Responding to Ms Thompson’s letter, a spokesman for the UK government said it had fulfilled its legal obligation by making legislation establishing the victims’ payment scheme, and the Northern Executive “must now deliver.”

He said the UK government “understands the deep frustration of those who were injured in the Troubles and their families and remains extremely disappointed by the current delay.”

However he said the “discussions” about funding “are not preventing the Executive from being able to take vital steps to unlock its implementation, which it must do urgently,” the spokesman said.

Last month it emerged that the government department in Northern Ireland which will oversee the administration of the scheme has not yet been designated.

In her letter, Ms Thompson said it was “cruel, callous and insulting that this shameful stand-off played out in public is undoing the acknowledgement of pain, suffering and loss that the victims’ payment was to deliver.

“It has become the ultimate insult to those victims and survivors who campaigned for years to be acknowledged, respected and valued,” she said. “It is not good enough.”

Given that the scheme is open to victims from across the UK, Ms Thompson said it should not therefore be the sole fiscal responsibility of the Northern Executive.

However, she demanded the Executive designate a department to administer the scheme immediately.

“Twenty-two years after the Belfast Agreement was signed, we are still seeing lives devastated by legacy issues, pain passed down through families, and communities torn apart by mental health crises, substance misuse, domestic and sectarian violence,” she wrote.

“This law, passed in Westminster, will do something to make life better for those who suffered the most. It is our expectation that this legislation is implemented immediately.”

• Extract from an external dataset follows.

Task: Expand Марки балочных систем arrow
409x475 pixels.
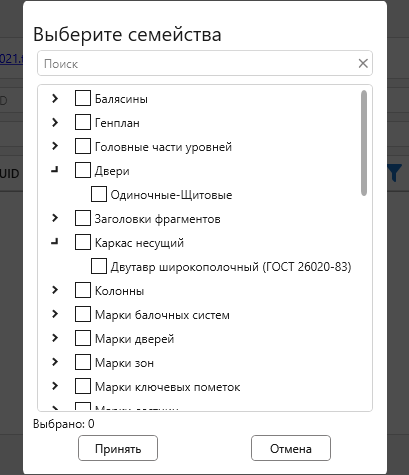Action: coord(55,314)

Victims and survivors groups in Northern Ireland have criticised the failure to introduce the scheme. Last month Alan McBride, of the WAVE Injured Group, took a first step towards a legal action against the Executive over the failure to introduce a scheme as required by the legislation.

The former secretary of state for Northern Ireland Lord Peter Hain, told the House of Lords on Tuesday that he had met members of the group who were understandably “devastated” by the delay.

If the dispute over funding “is the cause of the impasse then there needs to be an urgent adult conversation to resolve it,” he said.

“Either way it is completely unacceptable that the law is being flouted in this way, and I ask the Secretary of State for Northern Ireland, as the sponsor of 2019 Act, to have urgent discussions with the First and Deputy First Ministers of Northern Ireland to resolve this shameful impasse.”